SOURCE TEXT —
Large predators often are believed to cause declines in hunter harvests of ungulates due to direct competition for prey with hunters. In Alberta, predators of elk (Cervus elaphus), including grizzly bear (Ursus arctos), cougar (Puma concolor), and wolf (Canis lupus), have increased in recent years. We used trend analysis replicated by Wildlife Management Unit (WMU) to examine regional trends in elk harvest and hunter success. Over a 26-yr period, average harvest of elk increased by 5.46% per year for unrestricted bull and by 6.64% per year for limited-quota seasons. Also, over the same time frame, average hunter success increased by 0.2% per year for unrestricted bull and by 0.3% per year for limited-quota seasons, but no trend was detected in hunter effort (P>0.05). Our results show that increasing large-predator populations do not necessarily reduce hunter harvest of elk, and we only found evidence for this in Alberta’s mountain WMUs where predation on elk calves has reduced recruitment. Furthermore, data indicate that Alberta’s elk harvest management has been sustainable, i.e., hunting has continued while populations of elk have increased throughout most of the province. Wildlife agencies can justify commitments to long-term population monitoring because data allow adaptive management and can inform stakeholders on the status of populations.

Introduction

Elk (Cervus elaphus) are an important big game species in Alberta, Canada. After being nearly extirpated from the province 100 years ago, elk populations have been restored through translocations and harvest management. Despite their importance, elk populations are infrequently monitored. Like several other jurisdictions in western North America, elk population monitoring in Alberta has been done predominately by aerial surveys [1]. Because the cost of aerial monitoring is high, aerial surveys in Alberta are conducted infrequently, typically only once every 10 years [2]. Nearly 80% of wildlife agencies across Canada and the United States collect data on harvest [3]. However, in many jurisdictions these data are insufficiently analyzed to permit agencies to evaluate the efficacy of their management [4].

REQUIREMENT A —
Answer these from the passage on elk harvest in Alberta:
(i) By how much per year did average elk harvest rise in limited-quota seasons?
(ii) How often are aerial surveys in Alberta typically carried out?
(iii) About what share of wildlife agencies across Canada and the United States collect harvest data?
REQUIREMENT B —
List every elk predator the passage on elk harvest in Alberta names, with its scientific name.

PROVIDED MATERIAL —
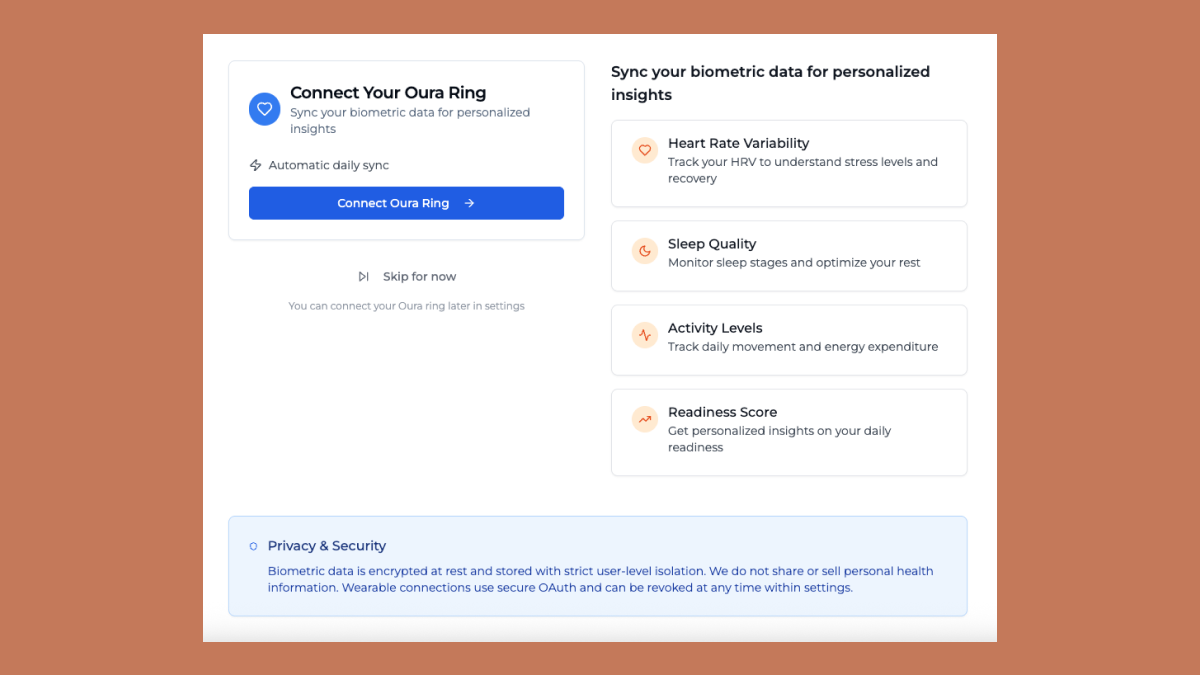Click the Connect Your Oura Ring title
The width and height of the screenshot is (1200, 675).
(x=388, y=93)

WORKED SOLUTION A —
(i) 6.64% per year
(ii) Typically only once every 10 years
(iii) Nearly 80%

WORKED SOLUTION B —
Grizzly bear (Ursus arctos)
Cougar (Puma concolor)
Wolf (Canis lupus)